Thursday, September 22, 2011

The Liter’y Life: Yet Another Macdonald



In the September 5 issue of The New Yorker, Louis Menand wrote eloquently about Dwight Macdonald, the critic and essayist whose career spanned the 1930s to the 1970s—an era when public intellectuals were respected and cultivated within a broader circle than today, and elitism* and liberal had not been transformed by the Tea Party and Fox News into words connoting treachery. Consider that Gore Vidal appeared numerous times on the “Tonight Show” with Johnny Carson, and Carson gleefully encouraged Vidal to loose his wit at the expense of the American Empire. Can you imagine Jay Leno doing that?
Macdonald (1906—1982) came of age in the glorious days of the Partisan Review and the battles raging through intellectual circles (including the famous CCNY cafeteria) between Trotskyists and Stanlinists. Educated at Yale, Macdonald worked for numerous publications, small and large, including Time, Fortune, Esquire (where he wrote about movies, a favorite topic), and The New Yorker. Menand (whose New Yorker piece is the introduction to a forthcoming collection of Macdonald’s work titled “Masscult and Midcult: Essays Against the American Grain”) writes that Macdonald “claimed that he was radicalized at Fortune, where his reporting brought him face to face with the captains of industry, whom he found boorish and contemptible” (what would Macdonald make of the current crop of Wall Street and corporate leaders? Imagine Macdonald writing about Angelo Mozilo of Countrywide—and asking why that crook has never served a day in prison).
As the title of the new collection implies, the writer’s lingering (albeit vaporizing) fame rests on his essays defining what he labeled Masscult and Midcult. But as James Wolcott wrote in an admiring essay on Macdonald in The New York Times in 2006: “Masscult, midcult—who cares anymore? It’s all one big postmodern mishmash.” Ain’t that the truth?

What you will do —
• A. Translate this sentence from the piece on Dwight Macdonald into French: "Educated at Yale, Macdonald worked for numerous publications, small and large, including Time, Fortune, Esquire (where he wrote about movies, a favorite topic), and The New Yorker."
• B. Output the lines of the dataset entries as a JSON list of strings, one string per line and no blank lines, starting at the line that contains "You are a GUI" and ending at the end of the dataset entries.

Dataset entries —
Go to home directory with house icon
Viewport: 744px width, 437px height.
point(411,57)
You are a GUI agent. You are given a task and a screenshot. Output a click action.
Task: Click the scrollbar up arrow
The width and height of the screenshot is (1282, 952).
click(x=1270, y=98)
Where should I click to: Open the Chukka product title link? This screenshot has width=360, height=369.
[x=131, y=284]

The replies —
• A. Formé à Yale, Macdonald a travaillé pour de nombreuses publications, petites et grandes, dont Time, Fortune, Esquire (où il écrivait sur le cinéma, l'un de ses sujets de prédilection) et The New Yorker.

• B.
[
  "You are a GUI agent. You are given a task and a screenshot. Output a click action.",
  "Task: Click the scrollbar up arrow",
  "The width and height of the screenshot is (1282, 952).",
  "click(x=1270, y=98)",
  "Where should I click to: Open the Chukka product title link? This screenshot has width=360, height=369.",
  "[x=131, y=284]"
]